OTTAWA -At some point during a pivotal gathering of NATO countries last month at which Canada's future in Afghanistan was being decided, our foreign affairs minister must have asked himself this question: "Um, where the hell is my briefing book?"
And as the clouds lifted from Maxime Bernier's befuddled memory, another thought must have popped into his head: "Uh-oh."
Yup, that classified for-his-eyes-only document was still sitting in his former girlfriend's apartment in Montreal. That would be the gal pal with the Hell's Angels history. The one with the allegedly bugged box spring. The eye-catcher his political rivals were already pressuring media to expose as a former biker chick. And the same one who would soon be singing her story for free on television after print media refused her request for tattle-tale cash.
The rationale behind a foreign affairs minister taking his homework to the apartment of a bungled romance is for Mr. Bernier to explain. Don't expect comments any time soon. This Quebec MP is gagged for good.
But there are soap-opera producers who wouldn't buy the believability of this script as Canada's latest femme fatale clashes with the stoic Stephen Harper establishment in the wackiest hell's fury of a scorned woman in parliamentary memory.

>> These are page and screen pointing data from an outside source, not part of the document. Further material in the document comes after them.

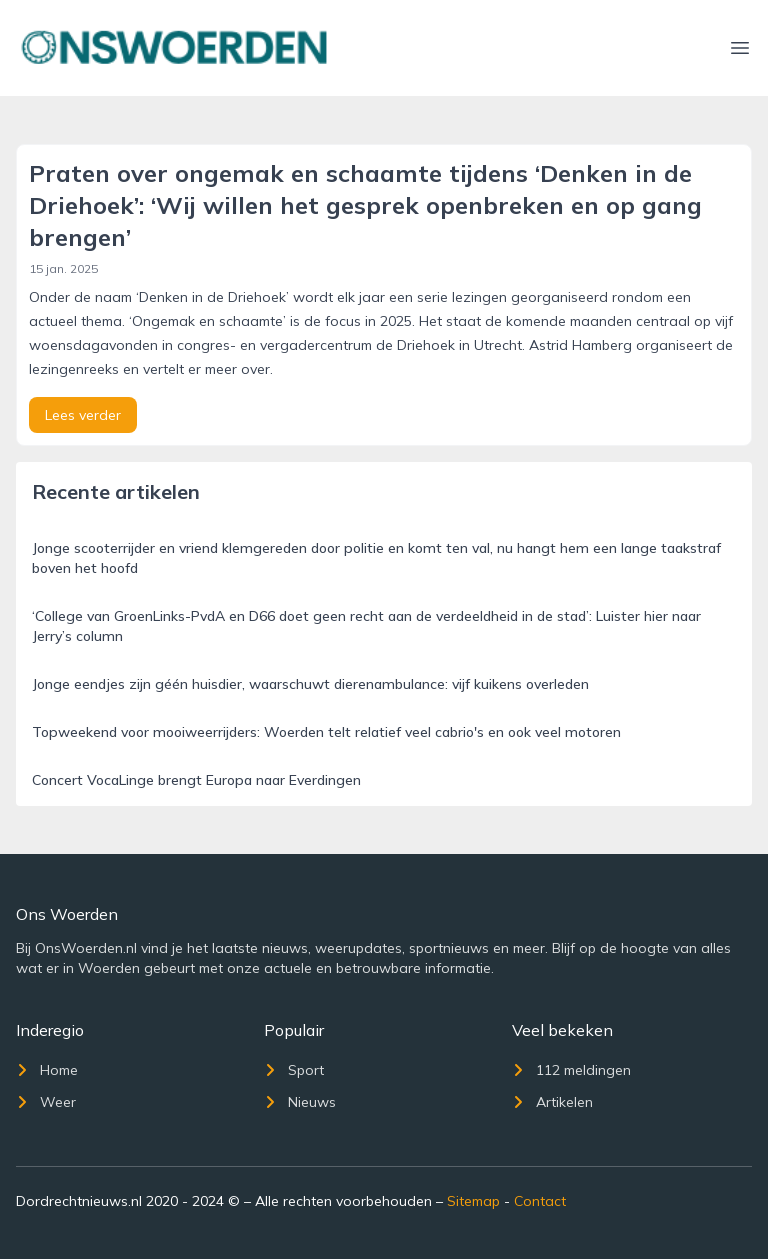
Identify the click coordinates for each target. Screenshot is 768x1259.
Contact (540, 1201)
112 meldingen (571, 1070)
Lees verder (83, 415)
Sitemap (473, 1201)
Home (47, 1070)
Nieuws (300, 1102)
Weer (46, 1102)
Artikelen (552, 1102)
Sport (294, 1070)
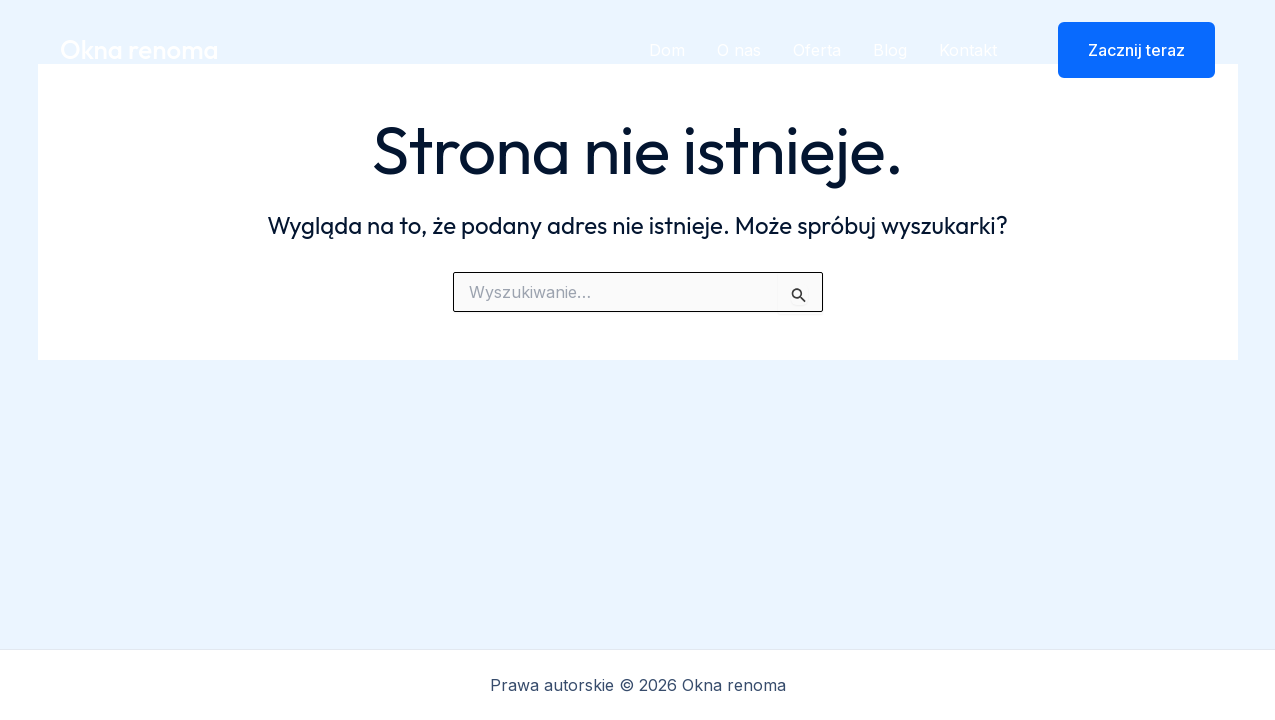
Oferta (817, 50)
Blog (890, 50)
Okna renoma (139, 49)
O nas (739, 50)
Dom (667, 50)
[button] (1124, 50)
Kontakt (968, 50)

Montreal realtor Julie Couillard has obviously written her former boyfriend's political obituary by revealing his comically poor judgment on everything from the propriety of her revealing Rideau Hall wardrobe to his weird demand she sign on as his girlfriend for a full year, if not for amorous purposes then for the appearance of libido stability.
But perhaps we should shift away from spotlighting the salacious details, darn it, to the scandal's security and political ramifications, a long bumpy road the opposition parties started down nicely yesterday.
The Prime Minister and his designated spokesman have some explaining to do given they have stood in the House of Commons for weeks, stonewalling Liberal and Bloc Quebecois demands that they put to rest any security concerns over the Bernier-Couillard relationship while shrugging off all questions as an unfounded smear campaign.
Question Period stand-in Peter Van Loan continued his usual evasion of legitimate concerns yesterday by reading a PMO-approved script insisting Mr. Bernier's "resignation" puts an end to the ruckus.
Well, not so fast.
It doesn't explain the five-week gap between the loss of the minister's briefing book for the Bucharest summit and its unexpected surrender by Ms. Couillard last Sunday.
Mr. Harper may have plausible deniability to knowing everything in advance, but it strains belief when such sloppiness goes undetected by a PMO proudly and harshly centralized with choke-chained Cabinet control.
And then there's the government's refusal to conduct a background check on Ms. Couillard, something even she finds it impossible to believe given her arm-ushering into 24 Sussex Dr. for dinner and into a New York reception where she caught the twinkle-eyed attention of U. S. President George W. Bush.
Then there's the potential bite of Ms. Couillard's alleged bed bugs.
If Mr. Harper's pledge to stay out of the nation's bedrooms as a sign of respect for personal privacy is countered by government-ordered eavesdropping under Ms. Couillard's bed, a claim she says is backed by security experts who spotted signs of a listening device cleanup operation, a serious credibility breach has been uncovered.
For a government whose paranoia is never more evident than on security matters, this is an obvious black eye.
The loss of a key document given to a top minister must have our NATO allies baffled.
Officials in those countries will certainly want to know what was in documents left in the hands of a civilian with former marital connections to organized crime. It may well give them pause to reconsider supporting Canada's bid for a seat on the United Nations Security Council.
The breach will now be reviewed internally by foreign affairs, a whitewash waiting to happen as the department reviews the actions of its former minister for a government that dearly hopes security has not been compromised.
Mr. Bernier's resignation also means a Cabinet shuffle is now a certainty. Before making that appointment, perhaps Stephen Harper will background check the love interests of his next Foreign Affairs minister, if only to eliminate the prospect of domestic affairs with scandal-sheet and security-breach potential.